Element and text position data

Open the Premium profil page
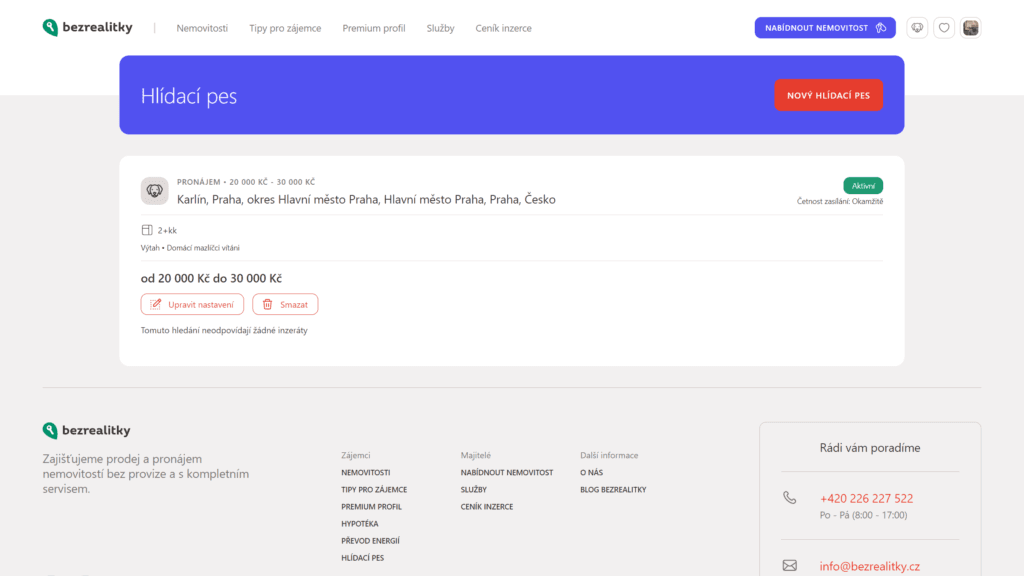 374,28
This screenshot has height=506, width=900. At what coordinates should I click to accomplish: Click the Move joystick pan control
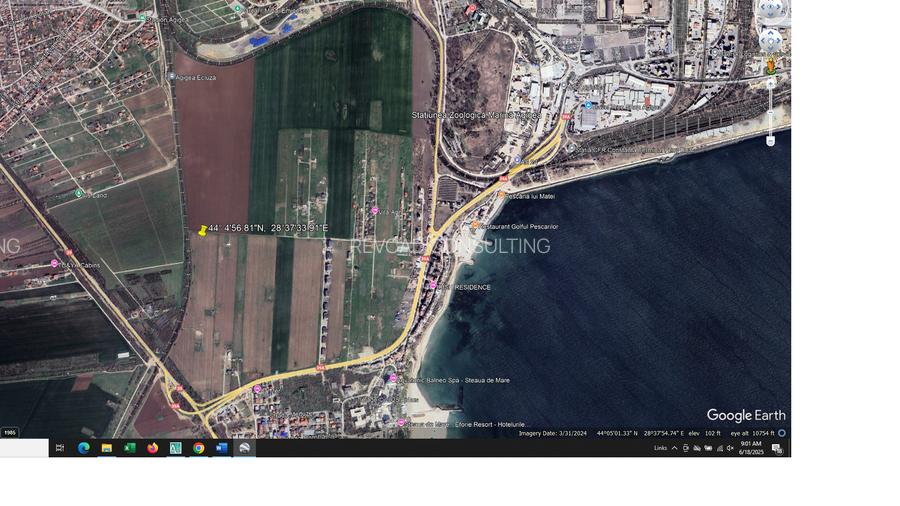[x=770, y=40]

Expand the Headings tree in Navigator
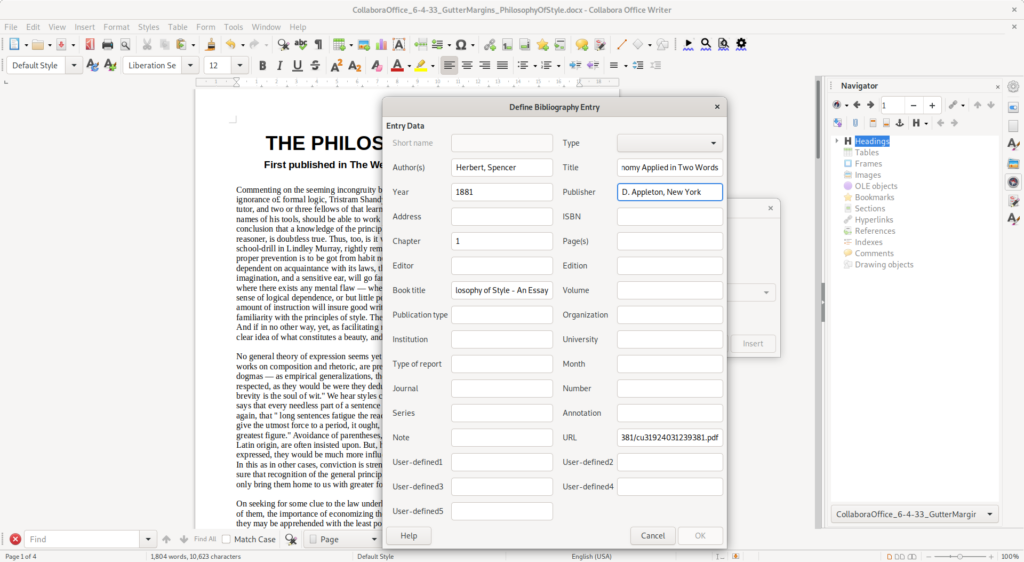click(x=837, y=141)
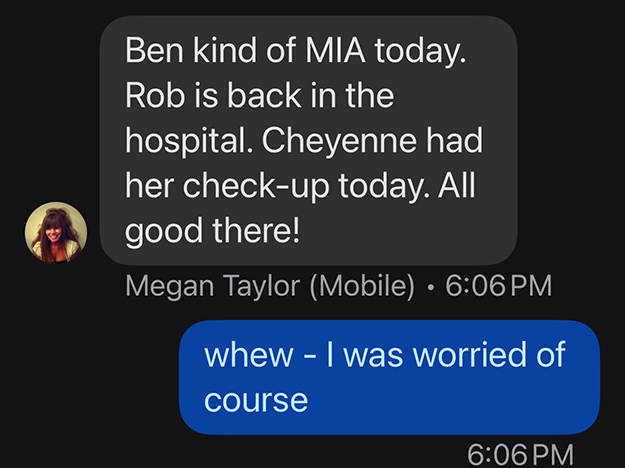Click the word "course" in blue bubble
The height and width of the screenshot is (468, 625).
pyautogui.click(x=256, y=399)
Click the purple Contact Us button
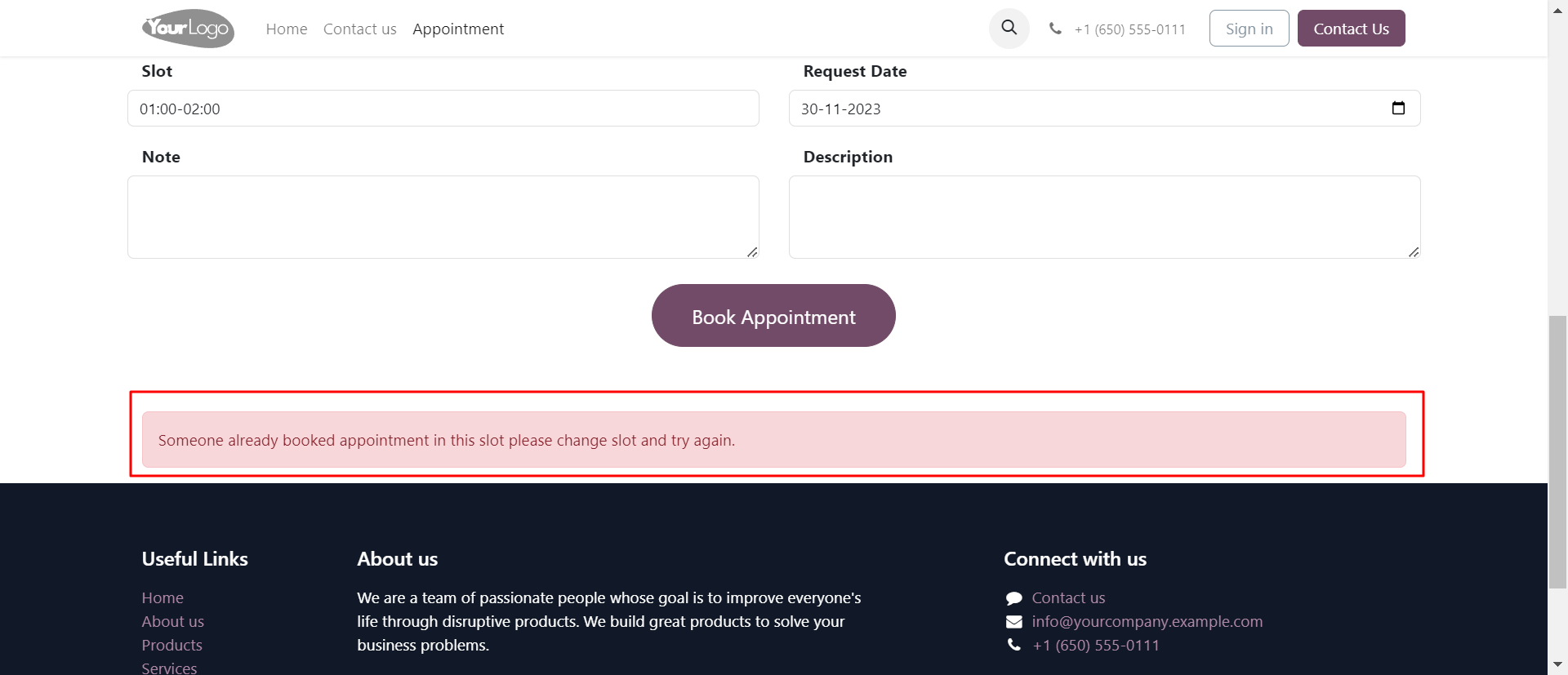The width and height of the screenshot is (1568, 675). tap(1351, 29)
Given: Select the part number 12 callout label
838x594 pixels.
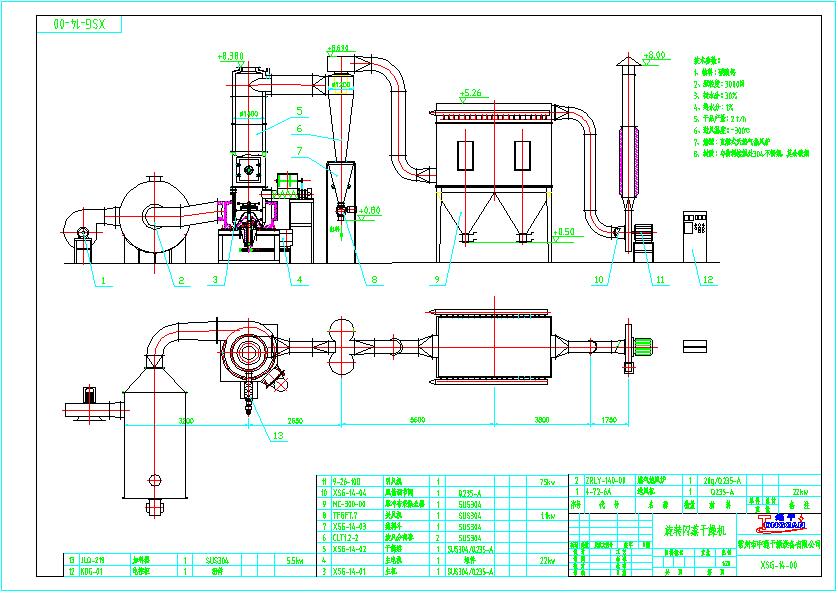Looking at the screenshot, I should [707, 279].
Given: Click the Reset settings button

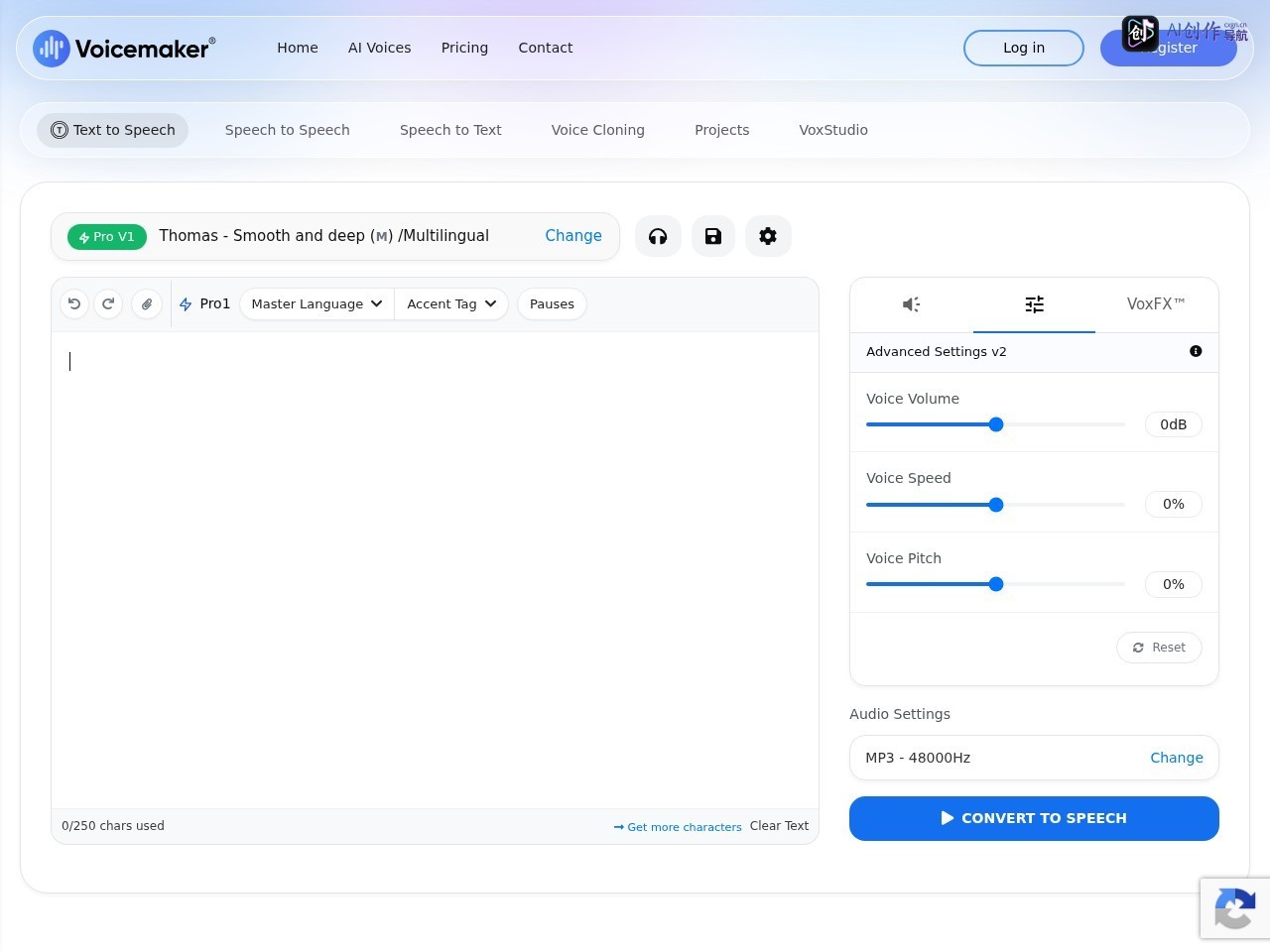Looking at the screenshot, I should point(1159,648).
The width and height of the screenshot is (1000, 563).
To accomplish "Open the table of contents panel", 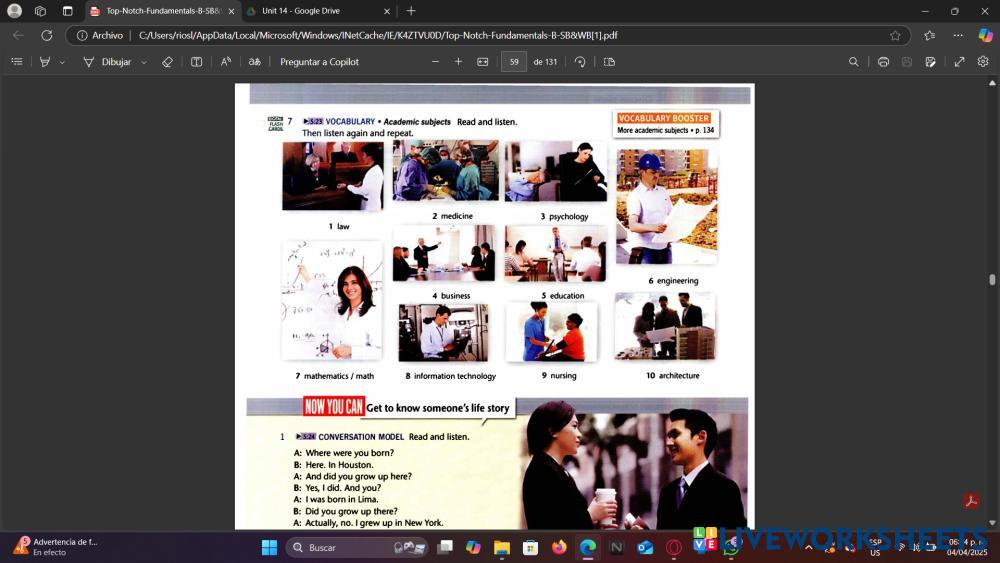I will 16,62.
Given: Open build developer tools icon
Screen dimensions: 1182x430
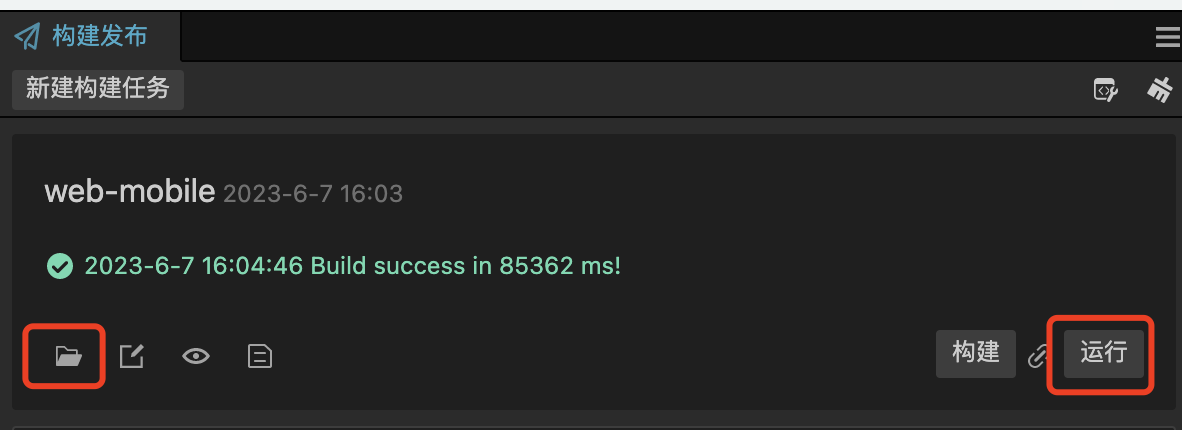Looking at the screenshot, I should click(x=1104, y=90).
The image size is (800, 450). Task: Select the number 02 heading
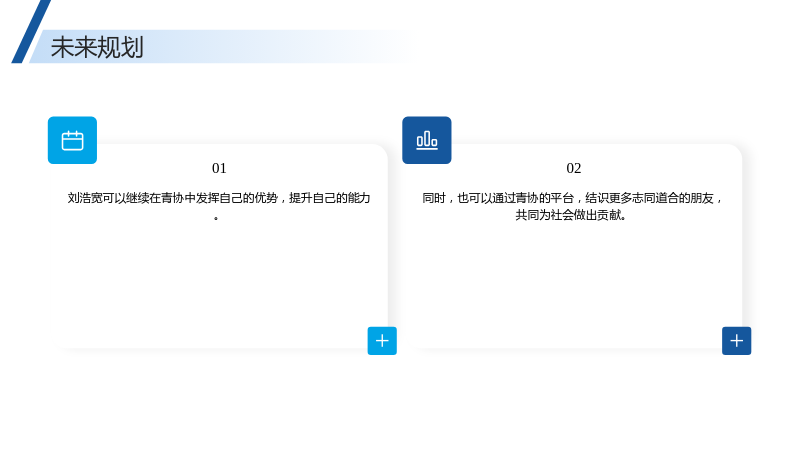(573, 168)
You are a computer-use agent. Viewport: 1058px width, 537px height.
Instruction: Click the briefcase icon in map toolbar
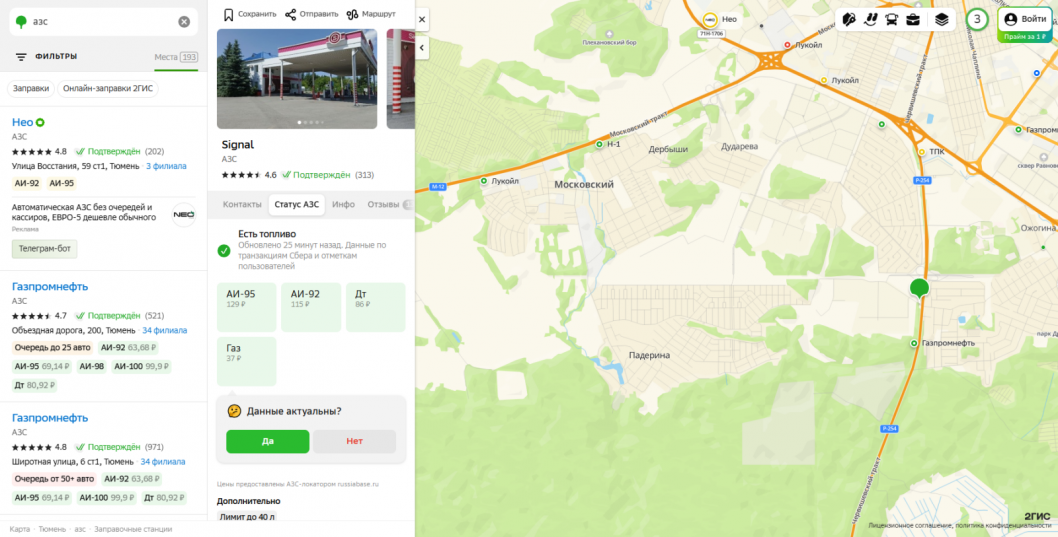click(912, 20)
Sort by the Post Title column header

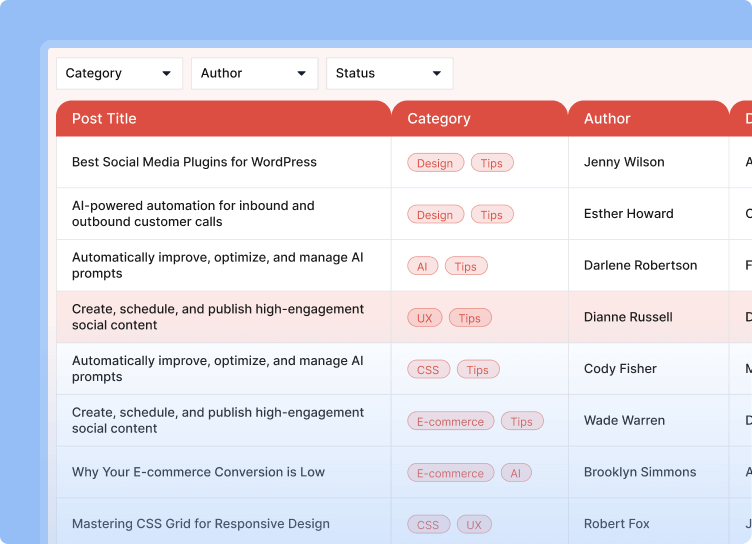point(104,118)
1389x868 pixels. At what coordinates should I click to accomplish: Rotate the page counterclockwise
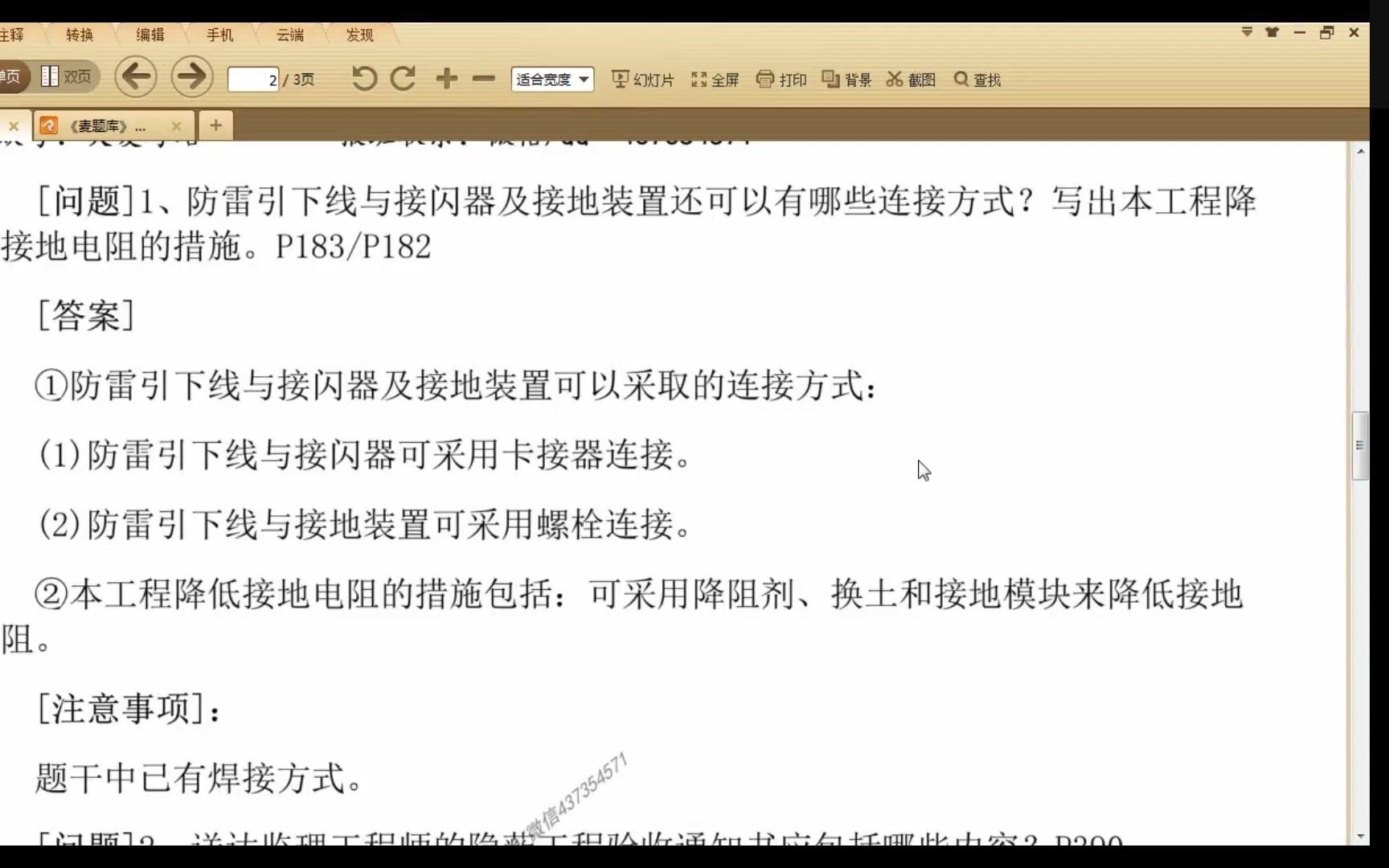pos(363,78)
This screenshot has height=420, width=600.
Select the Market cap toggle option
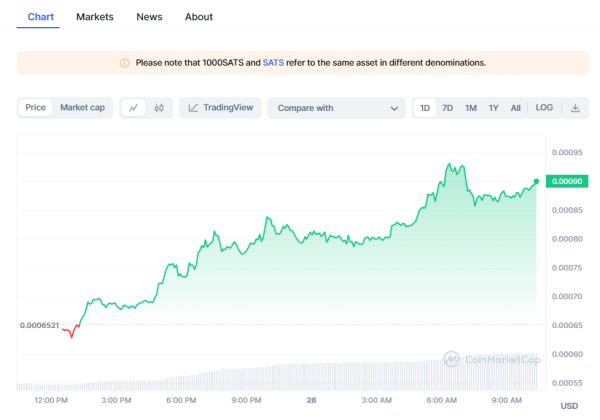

→ **Required work**: Rewrite the items between the line holding "This screenshot has height=506, width=900." and the line holding "The width and height of the screenshot is (1568, 675).", inclusive, as a JSON list of strings with one string per line, skipping blank lines and omitting the pictures.

→ **Exercise response**:
[
  "This screenshot has height=506, width=900. At what coordinates should I click to accomplish: Click the Move joystick pan control",
  "[x=770, y=40]",
  "Expand the Headings tree in Navigator",
  "click(x=837, y=141)",
  "Click the word \"course\" in blue bubble",
  "The height and width of the screenshot is (468, 625).",
  "pyautogui.click(x=256, y=399)",
  "Click the purple Contact Us button",
  "The width and height of the screenshot is (1568, 675). tap(1351, 29)"
]